Transcribe all the records exactly and omit any images they hold.

###

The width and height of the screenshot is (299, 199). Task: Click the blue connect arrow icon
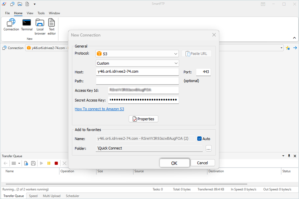coord(295,48)
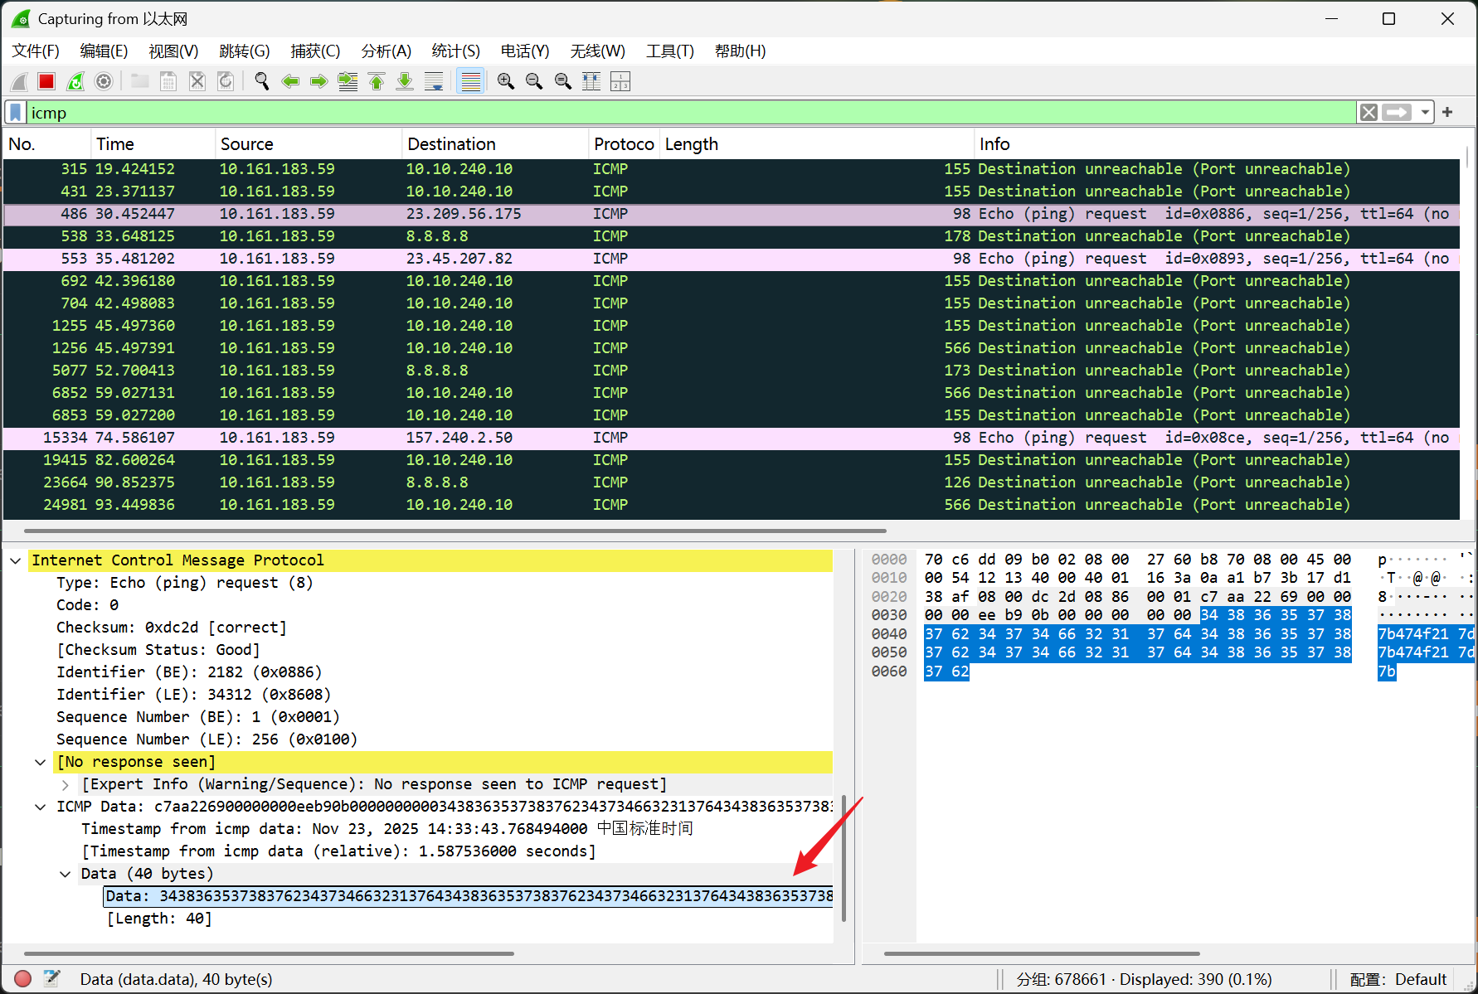This screenshot has width=1478, height=994.
Task: Open the 统计(S) menu
Action: [x=455, y=51]
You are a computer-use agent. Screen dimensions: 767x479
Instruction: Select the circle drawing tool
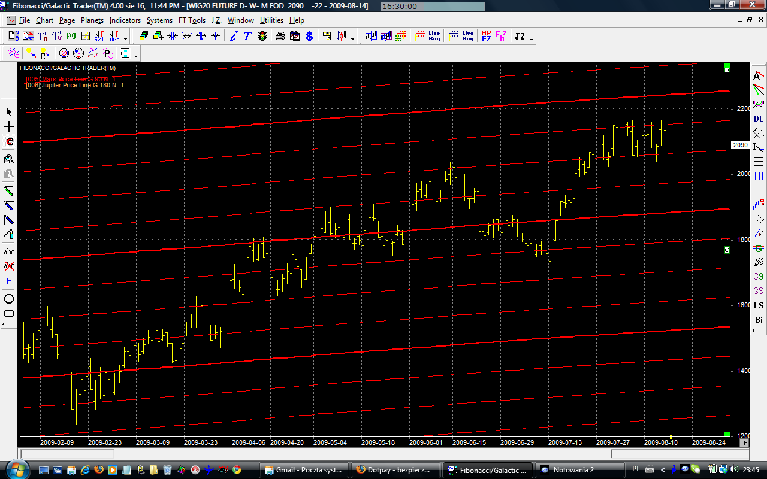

###

- **Answer section**:
The width and height of the screenshot is (299, 199). Task: Click the blue connect arrow icon
coord(295,48)
This screenshot has width=1478, height=994.
Task: Open the 统计(S) menu
Action: [x=455, y=51]
You are a computer-use agent. Screen dimensions: 767x479
Instruction: Select the circle drawing tool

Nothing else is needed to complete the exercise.